DATA PROVIDED Block Start

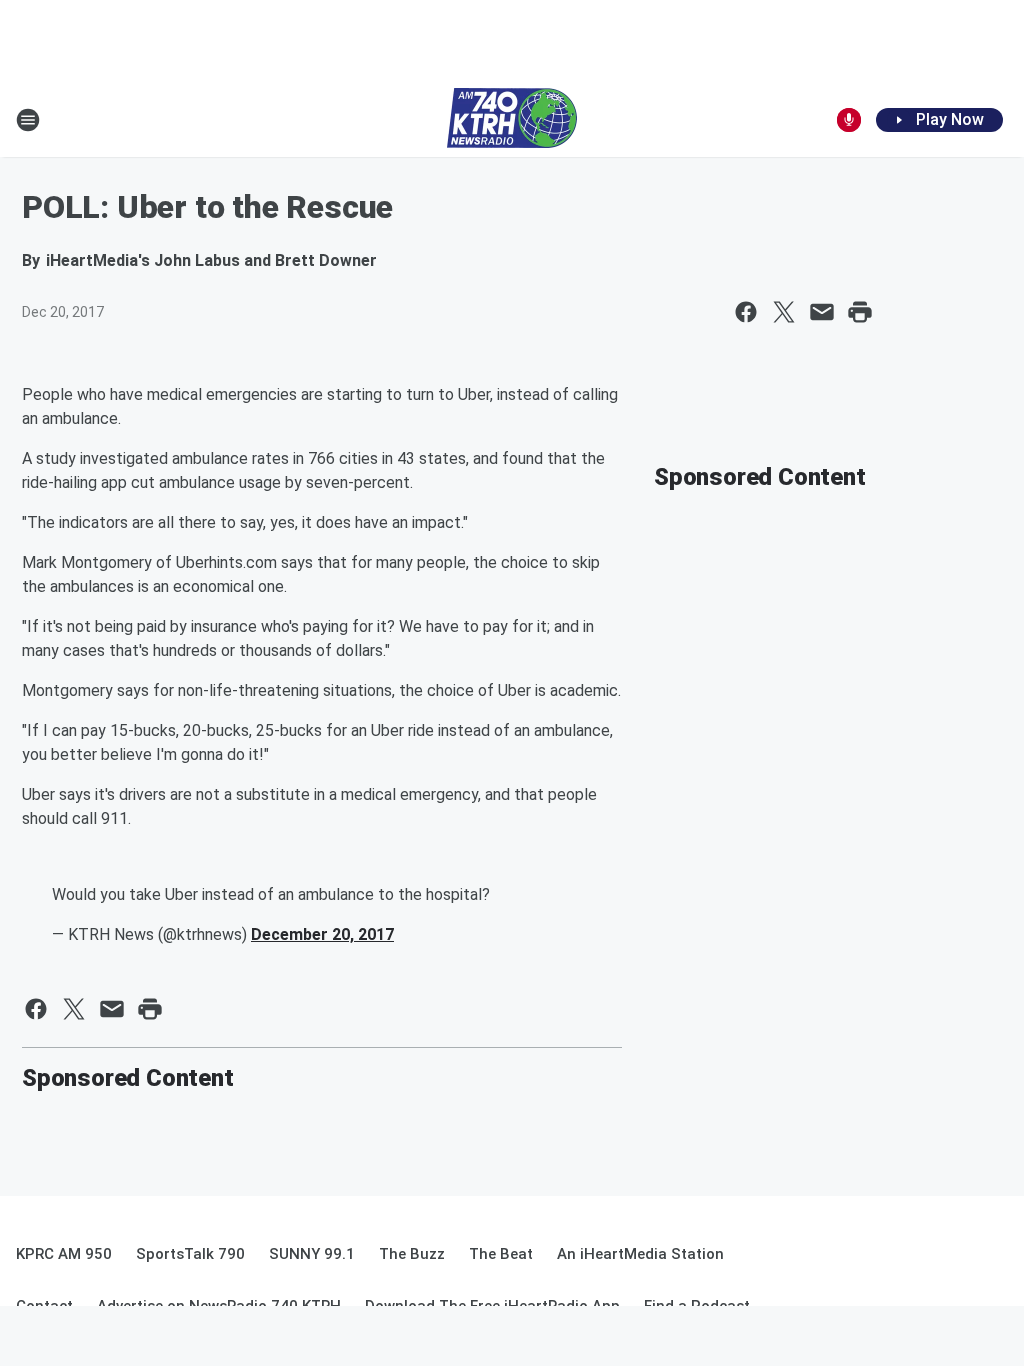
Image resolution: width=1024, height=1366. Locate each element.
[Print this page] (860, 312)
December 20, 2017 (322, 934)
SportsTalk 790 (190, 1254)
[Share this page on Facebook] (746, 312)
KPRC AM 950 (64, 1254)
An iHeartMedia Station (640, 1254)
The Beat (501, 1254)
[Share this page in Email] (822, 312)
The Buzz (412, 1254)
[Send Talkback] (849, 120)
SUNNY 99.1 (312, 1254)
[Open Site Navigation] (28, 120)
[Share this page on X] (784, 312)
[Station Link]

DATA PROVIDED Block End

PROBLEM REQUIREMENTS -
Please make an exact copy of the lines from the one holding "[Share this page on Facebook] (746, 312)" through the final line of the records above, nothing more.

WRITTEN SOLUTION -
[Share this page on Facebook] (746, 312)
KPRC AM 950 (64, 1254)
An iHeartMedia Station (640, 1254)
The Beat (501, 1254)
[Share this page in Email] (822, 312)
The Buzz (412, 1254)
[Send Talkback] (849, 120)
SUNNY 99.1 (312, 1254)
[Open Site Navigation] (28, 120)
[Share this page on X] (784, 312)
[Station Link]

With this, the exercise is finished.